EXCERPT:
— START —
I am by no means a master with Ruby and am quite new to Scrubyt. I was just trying out some examples found on there wiki page. The example i was working on was getting the search results returned by Google when you search for 'ruby' and I had the idea of grabbing the URL of each result so I could go ahead and fetch that page as well. The problem is I don't know how to grab the URL appropriately. This is my following code:
require 'rubygems'
require 'scrubyt'
google_data = Scrubyt::Extractor.define do
fetch 'http://www.google.com/ncr'
fill_textfield 'q','ruby'
submit
link_title "//a[@class='l']", :write_text => true do
link_url
end
end
google_data.to_xml.write($stdout, 1);
The code prints out the XML data appropriately (name and link) but how do I retrieve the link without the <link_url>
tags that seems to get added to it (I tried to print out link_url and I noticed the tags are printed as well). Could I do something as simple as fetch link_url
or is there a way of extracting the text from the xml content held in link_url
?
— END —
ENTRIES SUPPLIED:
— START —
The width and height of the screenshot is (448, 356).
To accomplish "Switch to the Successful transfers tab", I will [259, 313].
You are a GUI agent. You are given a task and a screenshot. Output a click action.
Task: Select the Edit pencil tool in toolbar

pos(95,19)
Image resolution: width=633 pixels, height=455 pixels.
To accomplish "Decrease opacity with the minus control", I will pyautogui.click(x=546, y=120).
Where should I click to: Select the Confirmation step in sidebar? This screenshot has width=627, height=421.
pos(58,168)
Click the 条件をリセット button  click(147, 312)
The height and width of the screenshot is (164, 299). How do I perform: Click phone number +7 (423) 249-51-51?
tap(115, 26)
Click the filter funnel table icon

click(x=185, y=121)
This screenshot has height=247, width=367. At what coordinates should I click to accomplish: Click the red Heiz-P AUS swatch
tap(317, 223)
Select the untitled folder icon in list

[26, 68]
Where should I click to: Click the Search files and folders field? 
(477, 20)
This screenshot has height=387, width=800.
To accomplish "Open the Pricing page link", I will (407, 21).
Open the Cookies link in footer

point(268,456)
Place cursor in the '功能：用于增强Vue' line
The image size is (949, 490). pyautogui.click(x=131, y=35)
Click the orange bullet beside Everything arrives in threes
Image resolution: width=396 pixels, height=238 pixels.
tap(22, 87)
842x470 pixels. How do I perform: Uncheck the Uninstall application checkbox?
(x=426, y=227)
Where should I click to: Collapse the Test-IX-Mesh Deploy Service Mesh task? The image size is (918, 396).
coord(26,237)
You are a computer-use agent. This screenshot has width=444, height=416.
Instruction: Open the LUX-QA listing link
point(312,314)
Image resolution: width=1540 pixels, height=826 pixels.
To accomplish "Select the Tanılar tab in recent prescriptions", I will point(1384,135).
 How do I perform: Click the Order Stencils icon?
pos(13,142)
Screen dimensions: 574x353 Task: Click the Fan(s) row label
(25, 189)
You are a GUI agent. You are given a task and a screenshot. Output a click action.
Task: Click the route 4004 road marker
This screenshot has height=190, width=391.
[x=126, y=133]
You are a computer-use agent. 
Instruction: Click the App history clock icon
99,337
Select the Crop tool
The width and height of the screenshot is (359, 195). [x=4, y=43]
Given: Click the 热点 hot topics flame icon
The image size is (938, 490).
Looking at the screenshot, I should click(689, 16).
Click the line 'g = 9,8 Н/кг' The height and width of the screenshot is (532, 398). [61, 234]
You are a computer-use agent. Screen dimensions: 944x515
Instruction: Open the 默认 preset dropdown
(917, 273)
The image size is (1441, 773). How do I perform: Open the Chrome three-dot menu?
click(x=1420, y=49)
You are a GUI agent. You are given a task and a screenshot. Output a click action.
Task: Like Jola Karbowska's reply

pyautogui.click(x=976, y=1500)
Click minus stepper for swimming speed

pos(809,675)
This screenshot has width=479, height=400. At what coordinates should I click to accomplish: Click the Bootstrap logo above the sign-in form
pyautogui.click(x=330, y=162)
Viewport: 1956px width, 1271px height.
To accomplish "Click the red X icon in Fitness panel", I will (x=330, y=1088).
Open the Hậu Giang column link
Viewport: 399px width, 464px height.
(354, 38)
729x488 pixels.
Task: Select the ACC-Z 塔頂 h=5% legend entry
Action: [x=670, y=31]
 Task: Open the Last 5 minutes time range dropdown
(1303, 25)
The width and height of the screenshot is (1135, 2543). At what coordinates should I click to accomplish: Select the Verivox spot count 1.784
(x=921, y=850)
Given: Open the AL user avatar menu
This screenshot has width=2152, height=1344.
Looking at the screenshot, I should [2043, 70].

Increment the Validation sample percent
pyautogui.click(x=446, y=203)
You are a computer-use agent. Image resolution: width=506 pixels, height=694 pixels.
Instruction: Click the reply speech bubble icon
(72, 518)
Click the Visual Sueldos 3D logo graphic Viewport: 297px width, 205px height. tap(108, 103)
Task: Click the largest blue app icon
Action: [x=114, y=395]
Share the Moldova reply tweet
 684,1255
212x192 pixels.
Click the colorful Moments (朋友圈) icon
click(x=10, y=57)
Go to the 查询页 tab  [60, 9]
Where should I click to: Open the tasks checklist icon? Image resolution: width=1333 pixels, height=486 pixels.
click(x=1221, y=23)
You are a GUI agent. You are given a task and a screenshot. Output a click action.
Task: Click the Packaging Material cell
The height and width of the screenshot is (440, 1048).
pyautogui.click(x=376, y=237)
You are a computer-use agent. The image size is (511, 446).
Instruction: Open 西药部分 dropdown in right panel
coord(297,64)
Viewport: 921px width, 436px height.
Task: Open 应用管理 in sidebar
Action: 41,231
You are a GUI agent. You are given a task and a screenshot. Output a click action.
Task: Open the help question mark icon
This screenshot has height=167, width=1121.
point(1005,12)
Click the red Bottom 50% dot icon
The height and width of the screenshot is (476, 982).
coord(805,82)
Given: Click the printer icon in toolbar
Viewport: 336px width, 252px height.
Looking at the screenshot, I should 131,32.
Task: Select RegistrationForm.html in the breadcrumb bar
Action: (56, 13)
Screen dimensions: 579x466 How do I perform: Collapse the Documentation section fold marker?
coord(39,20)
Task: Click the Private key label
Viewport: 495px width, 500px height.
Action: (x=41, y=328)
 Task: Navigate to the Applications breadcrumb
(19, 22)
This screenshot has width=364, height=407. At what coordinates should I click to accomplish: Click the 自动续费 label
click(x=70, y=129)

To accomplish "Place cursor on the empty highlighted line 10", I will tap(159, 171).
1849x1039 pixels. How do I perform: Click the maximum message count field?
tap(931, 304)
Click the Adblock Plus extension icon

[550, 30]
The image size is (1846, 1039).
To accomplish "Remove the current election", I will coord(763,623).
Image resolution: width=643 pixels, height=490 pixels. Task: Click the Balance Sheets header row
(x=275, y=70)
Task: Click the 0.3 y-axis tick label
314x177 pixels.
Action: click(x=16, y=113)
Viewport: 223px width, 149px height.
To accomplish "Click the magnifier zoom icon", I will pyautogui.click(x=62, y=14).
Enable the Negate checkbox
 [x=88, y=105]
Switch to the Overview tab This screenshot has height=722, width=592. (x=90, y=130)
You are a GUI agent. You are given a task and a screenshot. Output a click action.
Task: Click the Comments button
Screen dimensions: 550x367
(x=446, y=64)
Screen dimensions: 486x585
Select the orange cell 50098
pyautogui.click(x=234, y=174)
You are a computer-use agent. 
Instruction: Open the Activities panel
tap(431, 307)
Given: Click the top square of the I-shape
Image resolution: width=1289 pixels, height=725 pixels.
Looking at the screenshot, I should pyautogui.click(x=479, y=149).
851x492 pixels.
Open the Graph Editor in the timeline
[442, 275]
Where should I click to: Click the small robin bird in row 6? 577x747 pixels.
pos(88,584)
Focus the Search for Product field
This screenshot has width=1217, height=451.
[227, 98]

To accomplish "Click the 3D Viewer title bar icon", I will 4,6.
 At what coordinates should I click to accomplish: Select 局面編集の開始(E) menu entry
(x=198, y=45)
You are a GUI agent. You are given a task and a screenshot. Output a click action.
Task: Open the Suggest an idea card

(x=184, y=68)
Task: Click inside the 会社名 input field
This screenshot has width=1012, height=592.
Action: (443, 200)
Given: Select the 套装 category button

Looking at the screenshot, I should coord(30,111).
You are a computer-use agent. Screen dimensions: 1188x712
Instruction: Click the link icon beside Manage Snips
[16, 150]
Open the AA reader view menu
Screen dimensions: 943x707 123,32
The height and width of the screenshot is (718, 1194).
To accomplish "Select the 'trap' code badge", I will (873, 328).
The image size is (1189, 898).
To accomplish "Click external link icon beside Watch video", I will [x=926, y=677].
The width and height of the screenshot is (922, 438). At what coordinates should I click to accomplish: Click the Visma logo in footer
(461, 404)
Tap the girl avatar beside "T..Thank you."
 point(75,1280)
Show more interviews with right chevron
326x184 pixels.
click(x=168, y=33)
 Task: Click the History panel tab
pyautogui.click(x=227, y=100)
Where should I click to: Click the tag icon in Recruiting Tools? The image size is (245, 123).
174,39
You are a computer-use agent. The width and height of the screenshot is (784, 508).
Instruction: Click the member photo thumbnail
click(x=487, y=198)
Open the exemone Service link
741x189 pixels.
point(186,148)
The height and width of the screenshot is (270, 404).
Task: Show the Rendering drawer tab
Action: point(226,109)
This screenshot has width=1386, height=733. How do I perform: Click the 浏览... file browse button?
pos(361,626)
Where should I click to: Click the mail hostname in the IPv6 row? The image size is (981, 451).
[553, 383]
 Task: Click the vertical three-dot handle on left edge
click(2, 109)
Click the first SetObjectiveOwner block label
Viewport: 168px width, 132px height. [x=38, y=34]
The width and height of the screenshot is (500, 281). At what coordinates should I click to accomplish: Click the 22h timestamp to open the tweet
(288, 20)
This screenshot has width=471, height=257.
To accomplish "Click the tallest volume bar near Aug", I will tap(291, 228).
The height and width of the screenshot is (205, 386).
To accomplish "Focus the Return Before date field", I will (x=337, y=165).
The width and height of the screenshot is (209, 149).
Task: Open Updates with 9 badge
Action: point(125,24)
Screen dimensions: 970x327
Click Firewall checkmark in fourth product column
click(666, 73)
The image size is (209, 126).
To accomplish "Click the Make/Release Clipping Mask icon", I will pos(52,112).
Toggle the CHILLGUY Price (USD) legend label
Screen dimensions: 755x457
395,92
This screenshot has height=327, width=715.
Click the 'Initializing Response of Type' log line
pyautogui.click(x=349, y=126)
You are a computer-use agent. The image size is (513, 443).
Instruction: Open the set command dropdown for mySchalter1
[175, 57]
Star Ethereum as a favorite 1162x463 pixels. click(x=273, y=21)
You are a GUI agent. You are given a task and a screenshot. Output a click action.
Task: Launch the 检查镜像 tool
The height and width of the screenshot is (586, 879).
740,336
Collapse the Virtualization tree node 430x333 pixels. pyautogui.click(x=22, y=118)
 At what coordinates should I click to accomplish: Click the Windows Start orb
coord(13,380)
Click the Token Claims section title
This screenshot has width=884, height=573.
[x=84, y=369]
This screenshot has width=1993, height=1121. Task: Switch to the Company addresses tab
— END —
INSTRUCTION 1:
Answer these from the forum post about Scrubyt:
(a) What word does the author search for on Google?
(b) Which address does the code pass to fetch?
(c) What does the author notice when printing out link_url?
INSTRUCTION 2:
Go on with the forum post about Scrubyt from where it stops.

EXPECTED ANSWER 1:
(a) ruby
(b) http://www.google.com/ncr
(c) The <link_url> tags are printed as well.

EXPECTED ANSWER 2:
This is some of the content that gets printed by the google_data.to_xml.write()
:
<root>
<link_title>
Ruby Programming Language
<link_url>http://ruby-lang.org/</link_url>
</link_title>
<link_title>
Download Ruby
<link_url>http://www.ruby-lang.org/en/downloads/</link_url>
</link_title>
<link_title>
Ruby - The Inspirational Weight Loss Journey on the Style Network ...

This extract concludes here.